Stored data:
--- --- ---
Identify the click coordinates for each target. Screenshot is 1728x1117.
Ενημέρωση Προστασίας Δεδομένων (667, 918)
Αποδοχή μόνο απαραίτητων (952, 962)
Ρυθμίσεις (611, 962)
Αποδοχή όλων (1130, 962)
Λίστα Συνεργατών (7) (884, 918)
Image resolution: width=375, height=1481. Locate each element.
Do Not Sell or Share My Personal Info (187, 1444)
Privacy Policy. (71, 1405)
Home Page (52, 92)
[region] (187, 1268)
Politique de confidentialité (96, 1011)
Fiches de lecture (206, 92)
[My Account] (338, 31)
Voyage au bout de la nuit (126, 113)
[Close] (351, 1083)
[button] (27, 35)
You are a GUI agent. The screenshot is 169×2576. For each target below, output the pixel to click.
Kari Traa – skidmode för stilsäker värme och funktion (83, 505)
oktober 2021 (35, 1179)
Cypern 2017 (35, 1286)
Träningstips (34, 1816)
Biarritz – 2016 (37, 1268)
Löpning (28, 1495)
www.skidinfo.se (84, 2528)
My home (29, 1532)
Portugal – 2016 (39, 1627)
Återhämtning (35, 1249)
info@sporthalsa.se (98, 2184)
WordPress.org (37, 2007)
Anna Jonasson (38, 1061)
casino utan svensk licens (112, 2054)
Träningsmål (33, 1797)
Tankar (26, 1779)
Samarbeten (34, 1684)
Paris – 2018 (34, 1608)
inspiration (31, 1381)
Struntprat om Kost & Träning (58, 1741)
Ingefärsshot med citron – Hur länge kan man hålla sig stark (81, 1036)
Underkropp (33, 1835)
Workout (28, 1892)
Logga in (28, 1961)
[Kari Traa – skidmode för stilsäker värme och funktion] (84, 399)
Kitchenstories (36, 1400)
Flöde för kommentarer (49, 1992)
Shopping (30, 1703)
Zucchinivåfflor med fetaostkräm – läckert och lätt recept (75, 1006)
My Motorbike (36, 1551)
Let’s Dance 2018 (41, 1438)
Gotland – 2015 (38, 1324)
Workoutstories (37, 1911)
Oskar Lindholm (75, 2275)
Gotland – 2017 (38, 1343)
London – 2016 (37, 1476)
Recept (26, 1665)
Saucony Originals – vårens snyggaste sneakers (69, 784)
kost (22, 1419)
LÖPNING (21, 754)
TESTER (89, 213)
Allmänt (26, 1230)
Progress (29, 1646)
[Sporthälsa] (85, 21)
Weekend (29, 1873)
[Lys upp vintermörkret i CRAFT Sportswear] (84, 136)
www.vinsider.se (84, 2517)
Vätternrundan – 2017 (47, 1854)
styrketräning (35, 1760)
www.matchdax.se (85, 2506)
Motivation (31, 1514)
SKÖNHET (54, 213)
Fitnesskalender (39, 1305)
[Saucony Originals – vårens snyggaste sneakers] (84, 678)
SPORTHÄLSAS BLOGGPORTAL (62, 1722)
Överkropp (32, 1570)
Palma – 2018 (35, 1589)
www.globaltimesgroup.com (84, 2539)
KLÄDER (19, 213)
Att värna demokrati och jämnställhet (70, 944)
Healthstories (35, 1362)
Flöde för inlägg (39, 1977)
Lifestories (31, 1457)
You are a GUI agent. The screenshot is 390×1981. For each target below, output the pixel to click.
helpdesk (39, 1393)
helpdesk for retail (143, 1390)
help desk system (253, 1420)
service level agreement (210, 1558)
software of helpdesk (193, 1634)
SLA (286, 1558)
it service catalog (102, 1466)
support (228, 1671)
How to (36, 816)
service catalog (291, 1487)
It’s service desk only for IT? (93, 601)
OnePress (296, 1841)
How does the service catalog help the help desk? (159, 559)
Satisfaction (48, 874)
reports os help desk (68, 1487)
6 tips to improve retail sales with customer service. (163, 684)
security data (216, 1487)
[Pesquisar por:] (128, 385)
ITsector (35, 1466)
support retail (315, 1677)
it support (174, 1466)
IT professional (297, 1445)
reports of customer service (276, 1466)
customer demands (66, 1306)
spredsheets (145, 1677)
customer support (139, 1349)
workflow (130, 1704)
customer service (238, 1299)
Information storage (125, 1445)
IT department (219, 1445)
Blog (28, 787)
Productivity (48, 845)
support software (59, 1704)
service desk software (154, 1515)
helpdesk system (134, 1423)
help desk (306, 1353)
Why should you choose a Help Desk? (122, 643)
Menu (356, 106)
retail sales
--- --- ---
**INSTRUCTIONS FOR THE TASK**
Restate each entry exactly, skipping none.

**RESULT OF THE EXERCISE**
Identify the click coordinates for each target. Screenshot is 1728x1117.
Ενημέρωση Προστασίας Δεδομένων (667, 918)
Αποδοχή μόνο απαραίτητων (952, 962)
Ρυθμίσεις (611, 962)
Αποδοχή όλων (1130, 962)
Λίστα Συνεργατών (7) (884, 918)
Image resolution: width=375, height=1481. Locate each element.
Do Not Sell or Share My Personal Info (187, 1444)
Privacy Policy. (71, 1405)
Home Page (52, 92)
[region] (187, 1268)
Politique de confidentialité (96, 1011)
Fiches de lecture (206, 92)
[My Account] (338, 31)
Voyage au bout de la nuit (126, 113)
[Close] (351, 1083)
[button] (27, 35)
You are a GUI agent. The screenshot is 169×2576. For each target below, output the pixel to click.
Kari Traa – skidmode för stilsäker värme och funktion (83, 505)
oktober 2021 (35, 1179)
Cypern 2017 (35, 1286)
Träningstips (34, 1816)
Biarritz – 2016 (37, 1268)
Löpning (28, 1495)
www.skidinfo.se (84, 2528)
My home (29, 1532)
Portugal – 2016 (39, 1627)
Återhämtning (35, 1249)
info@sporthalsa.se (98, 2184)
WordPress.org (37, 2007)
Anna Jonasson (38, 1061)
casino utan svensk licens (112, 2054)
Träningsmål (33, 1797)
Tankar (26, 1779)
Samarbeten (34, 1684)
Paris – 2018 (34, 1608)
inspiration (31, 1381)
Struntprat om Kost & Träning (58, 1741)
Ingefärsshot med citron – Hur länge kan man hålla sig stark (81, 1036)
Underkropp (33, 1835)
Workout (28, 1892)
Logga in (28, 1961)
[Kari Traa – skidmode för stilsäker värme och funktion] (84, 399)
Kitchenstories (36, 1400)
Flöde för kommentarer (49, 1992)
Shopping (30, 1703)
Zucchinivåfflor med fetaostkräm – läckert och lätt recept (75, 1006)
My Motorbike (36, 1551)
Let’s Dance 2018 (41, 1438)
Gotland – 2015 (38, 1324)
Workoutstories (37, 1911)
Oskar Lindholm (75, 2275)
Gotland – 2017 (38, 1343)
London – 2016 (37, 1476)
Recept (26, 1665)
Saucony Originals – vårens snyggaste sneakers (69, 784)
kost (22, 1419)
LÖPNING (21, 754)
TESTER (89, 213)
Allmänt (26, 1230)
Progress (29, 1646)
[Sporthälsa] (85, 21)
Weekend (29, 1873)
[Lys upp vintermörkret i CRAFT Sportswear] (84, 136)
www.vinsider.se (84, 2517)
Vätternrundan – 2017 (47, 1854)
styrketräning (35, 1760)
www.matchdax.se (85, 2506)
Motivation (31, 1514)
SKÖNHET (54, 213)
Fitnesskalender (39, 1305)
[Saucony Originals – vårens snyggaste sneakers] (84, 678)
SPORTHÄLSAS BLOGGPORTAL (62, 1722)
Överkropp (32, 1570)
Palma – 2018 (35, 1589)
www.globaltimesgroup.com (84, 2539)
KLÄDER (19, 213)
Att värna demokrati och jämnställhet (70, 944)
Healthstories (35, 1362)
Flöde för inlägg (39, 1977)
Lifestories (31, 1457)
You are a GUI agent. The screenshot is 390×1981. For each target below, output the pixel to click.
helpdesk (39, 1393)
helpdesk for retail (143, 1390)
help desk system (253, 1420)
service level agreement (210, 1558)
software of helpdesk (193, 1634)
SLA (286, 1558)
it service catalog (102, 1466)
support (228, 1671)
How to (36, 816)
service catalog (291, 1487)
It’s service desk only for IT? (93, 601)
OnePress (296, 1841)
How does the service catalog help the help desk? (159, 559)
Satisfaction (48, 874)
reports os help desk (68, 1487)
6 tips to improve retail sales with customer service. (163, 684)
security data (216, 1487)
[Pesquisar por:] (128, 385)
ITsector (35, 1466)
support retail (315, 1677)
it support (174, 1466)
IT professional (297, 1445)
reports of customer service (276, 1466)
customer demands (66, 1306)
spredsheets (145, 1677)
customer support (139, 1349)
workflow (130, 1704)
customer service (238, 1299)
Information storage (125, 1445)
IT department (219, 1445)
Blog (28, 787)
Productivity (48, 845)
support software (59, 1704)
service desk software (154, 1515)
helpdesk system (134, 1423)
help desk (306, 1353)
Why should you choose a Help Desk? (122, 643)
Menu (356, 106)
retail sales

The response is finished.